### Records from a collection
:::::

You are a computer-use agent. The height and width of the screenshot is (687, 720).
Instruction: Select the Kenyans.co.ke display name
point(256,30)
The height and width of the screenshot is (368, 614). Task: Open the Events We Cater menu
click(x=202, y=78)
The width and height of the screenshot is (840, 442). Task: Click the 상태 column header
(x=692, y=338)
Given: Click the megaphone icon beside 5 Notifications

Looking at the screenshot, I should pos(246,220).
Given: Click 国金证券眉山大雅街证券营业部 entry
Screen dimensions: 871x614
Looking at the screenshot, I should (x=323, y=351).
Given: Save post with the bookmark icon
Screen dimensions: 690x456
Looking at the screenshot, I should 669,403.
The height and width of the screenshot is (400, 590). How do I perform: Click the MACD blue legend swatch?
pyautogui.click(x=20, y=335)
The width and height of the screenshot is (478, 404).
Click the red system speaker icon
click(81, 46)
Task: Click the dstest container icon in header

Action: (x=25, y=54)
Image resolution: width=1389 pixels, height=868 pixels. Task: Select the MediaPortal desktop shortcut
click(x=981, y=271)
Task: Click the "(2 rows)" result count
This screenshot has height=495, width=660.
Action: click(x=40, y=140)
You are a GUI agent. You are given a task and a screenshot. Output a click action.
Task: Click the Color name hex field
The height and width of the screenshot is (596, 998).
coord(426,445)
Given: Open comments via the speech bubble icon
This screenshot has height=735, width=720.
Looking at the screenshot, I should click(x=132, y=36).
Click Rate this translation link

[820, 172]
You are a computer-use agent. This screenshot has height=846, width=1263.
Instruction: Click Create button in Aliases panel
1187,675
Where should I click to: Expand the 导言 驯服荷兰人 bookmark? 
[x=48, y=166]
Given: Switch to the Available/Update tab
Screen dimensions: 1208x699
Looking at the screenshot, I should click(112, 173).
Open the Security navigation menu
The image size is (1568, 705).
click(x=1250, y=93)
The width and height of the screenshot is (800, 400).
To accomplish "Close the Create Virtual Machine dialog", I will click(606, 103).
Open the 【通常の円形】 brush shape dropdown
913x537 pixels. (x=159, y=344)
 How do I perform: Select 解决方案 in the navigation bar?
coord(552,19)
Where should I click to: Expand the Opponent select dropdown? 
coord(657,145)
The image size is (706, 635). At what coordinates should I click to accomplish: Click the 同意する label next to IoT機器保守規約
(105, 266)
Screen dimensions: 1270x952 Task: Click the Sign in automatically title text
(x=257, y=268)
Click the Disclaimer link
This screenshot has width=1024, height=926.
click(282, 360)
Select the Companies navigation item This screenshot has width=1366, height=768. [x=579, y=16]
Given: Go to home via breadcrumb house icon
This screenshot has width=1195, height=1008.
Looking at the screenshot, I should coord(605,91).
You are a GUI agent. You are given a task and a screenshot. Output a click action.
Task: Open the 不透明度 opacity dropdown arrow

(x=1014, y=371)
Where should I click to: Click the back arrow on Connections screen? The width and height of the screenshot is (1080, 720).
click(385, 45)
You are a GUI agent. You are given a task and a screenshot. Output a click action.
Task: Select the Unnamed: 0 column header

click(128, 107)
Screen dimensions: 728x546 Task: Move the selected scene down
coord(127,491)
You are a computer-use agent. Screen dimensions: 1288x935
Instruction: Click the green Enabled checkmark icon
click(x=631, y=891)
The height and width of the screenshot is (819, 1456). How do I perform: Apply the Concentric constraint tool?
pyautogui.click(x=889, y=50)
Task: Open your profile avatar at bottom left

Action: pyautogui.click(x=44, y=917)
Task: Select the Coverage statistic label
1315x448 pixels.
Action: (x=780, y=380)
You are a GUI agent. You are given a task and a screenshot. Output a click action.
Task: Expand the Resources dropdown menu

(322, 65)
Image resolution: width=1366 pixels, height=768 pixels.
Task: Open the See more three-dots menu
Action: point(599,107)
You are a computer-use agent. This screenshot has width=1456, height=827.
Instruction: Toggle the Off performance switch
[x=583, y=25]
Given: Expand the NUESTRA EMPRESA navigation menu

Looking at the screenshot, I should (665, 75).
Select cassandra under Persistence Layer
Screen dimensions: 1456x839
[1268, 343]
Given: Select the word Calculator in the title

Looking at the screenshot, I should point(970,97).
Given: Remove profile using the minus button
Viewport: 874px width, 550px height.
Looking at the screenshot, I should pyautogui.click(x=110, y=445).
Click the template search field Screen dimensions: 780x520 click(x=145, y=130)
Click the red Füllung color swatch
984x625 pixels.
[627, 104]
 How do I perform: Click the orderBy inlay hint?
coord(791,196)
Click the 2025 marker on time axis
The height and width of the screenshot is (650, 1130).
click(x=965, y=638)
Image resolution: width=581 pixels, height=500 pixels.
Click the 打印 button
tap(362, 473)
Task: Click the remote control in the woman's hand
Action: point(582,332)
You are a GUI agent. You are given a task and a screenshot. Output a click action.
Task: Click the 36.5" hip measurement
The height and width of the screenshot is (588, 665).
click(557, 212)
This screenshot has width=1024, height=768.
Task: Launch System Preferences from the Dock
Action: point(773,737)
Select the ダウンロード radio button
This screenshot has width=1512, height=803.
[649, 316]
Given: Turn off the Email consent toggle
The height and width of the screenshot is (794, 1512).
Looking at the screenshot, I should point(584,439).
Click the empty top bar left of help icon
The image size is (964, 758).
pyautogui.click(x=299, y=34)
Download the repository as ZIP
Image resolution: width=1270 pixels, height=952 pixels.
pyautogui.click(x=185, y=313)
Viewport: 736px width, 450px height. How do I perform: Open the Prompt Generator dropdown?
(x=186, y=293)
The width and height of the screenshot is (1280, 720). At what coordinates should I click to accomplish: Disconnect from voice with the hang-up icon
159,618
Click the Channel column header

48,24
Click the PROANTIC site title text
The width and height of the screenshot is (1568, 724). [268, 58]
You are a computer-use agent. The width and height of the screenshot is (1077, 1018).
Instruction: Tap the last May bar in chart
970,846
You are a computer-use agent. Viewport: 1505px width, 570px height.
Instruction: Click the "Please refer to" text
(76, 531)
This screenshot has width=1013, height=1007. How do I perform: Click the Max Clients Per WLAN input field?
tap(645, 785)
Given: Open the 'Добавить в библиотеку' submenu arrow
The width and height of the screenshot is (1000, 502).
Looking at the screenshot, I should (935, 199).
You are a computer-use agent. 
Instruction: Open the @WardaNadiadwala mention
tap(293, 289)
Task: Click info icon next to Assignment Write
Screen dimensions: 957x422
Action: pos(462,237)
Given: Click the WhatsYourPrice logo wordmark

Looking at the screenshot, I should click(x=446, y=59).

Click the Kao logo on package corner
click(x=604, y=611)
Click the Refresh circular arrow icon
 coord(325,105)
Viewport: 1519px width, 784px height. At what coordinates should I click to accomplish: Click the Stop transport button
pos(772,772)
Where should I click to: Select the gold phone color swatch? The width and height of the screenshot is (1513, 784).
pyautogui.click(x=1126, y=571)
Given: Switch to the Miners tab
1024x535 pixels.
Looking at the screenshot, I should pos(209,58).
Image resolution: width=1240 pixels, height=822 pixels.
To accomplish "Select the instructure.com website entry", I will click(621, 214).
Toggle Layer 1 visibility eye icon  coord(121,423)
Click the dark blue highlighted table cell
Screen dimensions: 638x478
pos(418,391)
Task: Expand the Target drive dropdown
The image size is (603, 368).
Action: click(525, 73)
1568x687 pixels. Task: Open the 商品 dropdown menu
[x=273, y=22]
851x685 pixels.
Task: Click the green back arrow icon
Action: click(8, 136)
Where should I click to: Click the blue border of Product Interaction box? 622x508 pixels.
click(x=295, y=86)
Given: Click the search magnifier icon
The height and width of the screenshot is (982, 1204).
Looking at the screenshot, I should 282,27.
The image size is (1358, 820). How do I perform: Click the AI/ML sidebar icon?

:::::

### Task statement
Rewrite the lines from the one containing "Click the Kao logo on package corner" through the one containing "pyautogui.click(x=1126, y=571)", inclusive, changing "Refresh" to "Reload" and leaving everything else unchanged.

### Answer to the task
Click the Kao logo on package corner
click(x=604, y=611)
Click the Reload circular arrow icon
 coord(325,105)
Viewport: 1519px width, 784px height. At what coordinates should I click to accomplish: Click the Stop transport button
pos(772,772)
Where should I click to: Select the gold phone color swatch? The width and height of the screenshot is (1513, 784).
pyautogui.click(x=1126, y=571)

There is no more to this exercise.